The recent near failure and bailout of Sharjah’s Invest Bank underscores the need of consolidation in the banking industry comprising 22 local and 38 foreign financial institutions – 27 full-fledged commercial banks and 11 licenced wholesale banks – operating through 743 and 80 branches, respectively. According to Central Bank of the UAE data, approximately 36,629 bankers – 30,966 in local banks and 5,663 in foreign banks – were serving the industry by December 2018.
Rajeev Kakar, founder of Dunia Finance and former Citibank regional CEO for Turkey and the MEA, said the UAE should continue to see further consolidation in the banking sector on an ongoing basis to create economies of scale and efficiencies, which are necessary to achieve in the face of rapid technology changes and the advent of non-traditional technology-led sources of competition.
“With the increased need for digitisation and related transformation initiatives, such consolidation is inevitable as incumbent banks will need to leverage the power of large scale and size, against the risk they face from the nimbler non-traditional new-age insurgents that leverage fin-tech solutions,” Kakar told Khaleej Times.
Also, he said consolidation will be necessitated owing to the hardening of interest rates ahead and the discontinuing of monetary stimulus, making it expensive for sub-scale banks to raise capital easily or liquidity at an affordable price.

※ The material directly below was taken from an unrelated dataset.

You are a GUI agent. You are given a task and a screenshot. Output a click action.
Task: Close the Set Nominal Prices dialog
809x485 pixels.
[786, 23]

Edmond Christou, GCC financials analyst at Bloomberg Intelligence, said the merger of ADCB, UNB and Al Hilal will create the scale and capacity to compete on large commercial deals versus the likes of First Abu Dhabi Bank. The lender will have a stronger presence in Islamic and retail banking and deposit acquisitions to fund credit expansion. Yet major action will be needed to unlock synergies, the key earnings driver, he said.

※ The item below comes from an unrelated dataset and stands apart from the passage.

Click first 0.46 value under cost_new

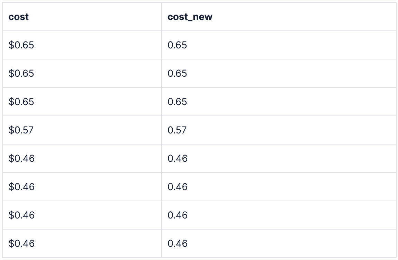pos(177,159)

“Consumers will also benefit from cross selling opportunities and better digital experience. Improving the quality of customer experience is also on the agenda. However, we expect the higher quality of banking services, less competition could come at higher cost to customers,” he added.
To a question, he said profitability is now the focus, and value-creation comes from merging smaller players with a high cost base and weak capital base as they are unlikely to weather tighter regulation as well as more competition and digital upgrade.
Rachel Pether, member of CFA Society Emirates, said robust corporate governance and transparency will play a vital role in the three-way merger of ADCB, UNB and Al Hilal Bank, both externally (to investors) and internally (to employees).
“While there are many potential benefits to consolidation, it can be operationally and culturally challenging. Solid corporate governance is a value system, not an isolated action, and should permeate through every aspect of the business to drive values-aligned change,” she said.
Analysts said mergers are no substitute for the quest for excellence in credit risk, management, sound funding policies, diversification of loan books and disciplined capital allocation. Standards of board governance and oversight in the UAE need vast improvement.
“Bigger banks must be held to a higher standard of management excellence. They must also accelerate the evolution of UAE capital markets and asset securitisation – a global trend,” Khalid said.
“The UAE government should also reduce its 70 per cent-plus ownership stake in major banks like FAB and ADCB/UNB in order to boost their free float and average daily trading volumes on the stock exchange, a key criterion for global fund managers who will only buy emerging market banks with low liquidity risk,” he said.